MILAN — An investigational 10-minute Subcutaneous injection of ocrelizumab (Ocrevus) was non-inferior to the established IV infusion formulation of the drug in multiple sclerosis (MS), the phase III OCARINA II trial showed.

During the first 12 weeks of treatment, blood levels of ocrelizumab — measured as the area under the serum concentration time curve (AUC) — were 3,500 day µg/mL for the Subcutaneous Injection and 2,750 day µg/mL for IV infusion (geometric mean ratio 1.29, 90% CI 1.23-1.35), reported Scott Newsome, DO, of Johns Hopkins University School of Medicine in Baltimore, at the joint meeting of the European Committee for Treatment and Research in Multiple Sclerosis (ECTRIMS) and the Americas Committee for Treatment and Research in Multiple Sclerosis (ACTRIMS).

Peak serum concentrations appeared similar for subcutaneous injection (132 µg/mL) and IV infusion (137 µg/mL), Newsome said in a late-breaking session. Both formulations provided rapid B-cell depletion: 97% of subcutaneous injection and 98% of IV infusion patients had B-cell levels of 5 cells/µL or less when first measured at 14 days, which was sustained over 24 weeks.

Both the injection and infusion formulations suppressed MRI lesion activity, with most patients having no T1 gadolinium-enhancing (T1 Gd+) lesions and no new or enlarging T2 lesions at 24 weeks.

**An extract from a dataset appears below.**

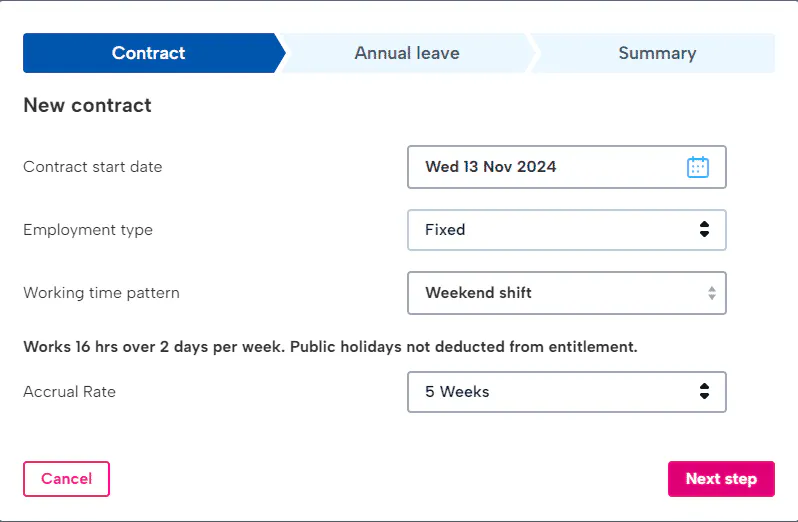Click the Working time pattern arrows
This screenshot has width=798, height=522.
711,293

In both groups, 99% of patients had no relapse up to week 24.

The 10-minute subcutaneous injection of ocrelizumab is administered by a healthcare provider and designed to be delivered without the need for IV infrastructure, Newsome pointed out.

Ocrelizumab is a humanized monoclonal antibody designed to target CD20-positive B cells. The IV infusion formulation of ocrelizumab was approved in 2017 for relapsing and primary progressive forms of MS.

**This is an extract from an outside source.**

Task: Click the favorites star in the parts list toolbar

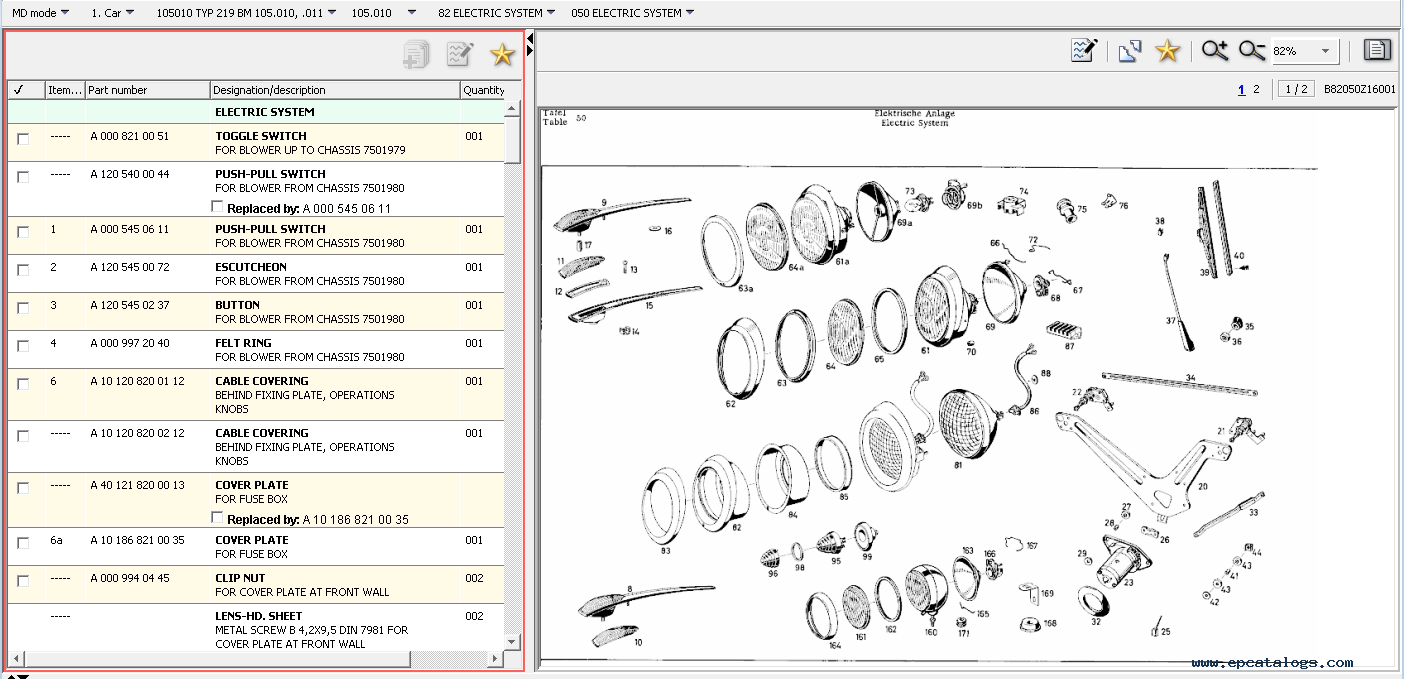Action: pyautogui.click(x=501, y=55)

OCARINA II randomized 236 MS patients to 920 mg subcutaneous injection (118 participants) or 600 mg IV infusion (118 participants). Infusions were administered at 300 mg at two IV sessions, 2 weeks apart. At week 24, all participants were scheduled to receive 920 mg of ocrelizumab subcutaneously every 24 weeks up to week 96.

The primary objective was to evaluate the non-inferiority of subcutaneous versus IV ocrelizumab with respect to AUC over 12 weeks. A total of 63 participants in each group completed assessments at week 24.

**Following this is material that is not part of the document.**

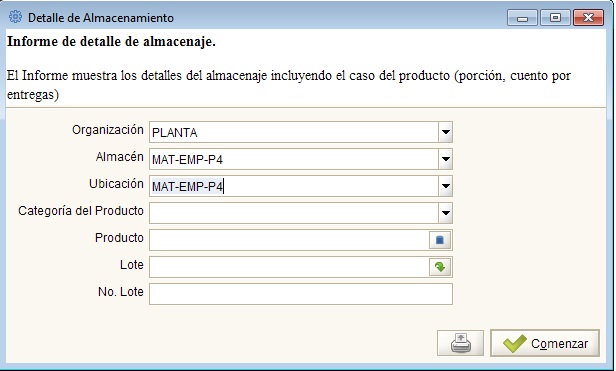Screen dimensions: 616x371
Task: Click the Ubicación text MAT-EMP-P4
Action: pos(187,186)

Mean age at baseline was about 40, median weight was about 73 kg, and most participants were women. About 90% of participants had relapsing MS and 10% had primary progressive disease. Mean duration since MS diagnosis was around 5 years.

At baseline, the mean number of T1 Gd+ lesions was 0.54 in the subcutaneous group and 0.98 in the IV infusion group. About 70% of participants in the subcutaneous group and 66% in the infusion group had T1 Gd+ lesions at baseline.

Mean baseline T2 lesions were 44.48 for the subcutaneous group and 49.84 for the infusion group. Mean baseline scores on the Expanded Disability Status Scale (EDSS) were 2.5 in the subcutaneous group and 3.0 in the IV infusion group.

The safety profile of the ocrelizumab subcutaneous injection was consistent with the established safety profile of the IV infusion formulation and no new safety signals were identified.

Overall, 73.7% of people in the subcutaneous group and 45.8% in the IV infusion group experienced adverse events. The most common adverse events in the subcutaneous group were injection reactions, which affected 48.3% of exposed patients, all of which were mild or moderate. The most common adverse events in the IV infusion group were infusion-related reactions at 16.9%.

Four serious adverse events were reported for three participants in the subcutaneous group, and seven serious adverse events were reported for four participants in the IV infusion group. No new anti-drug antibodies to ocrelizumab were detected.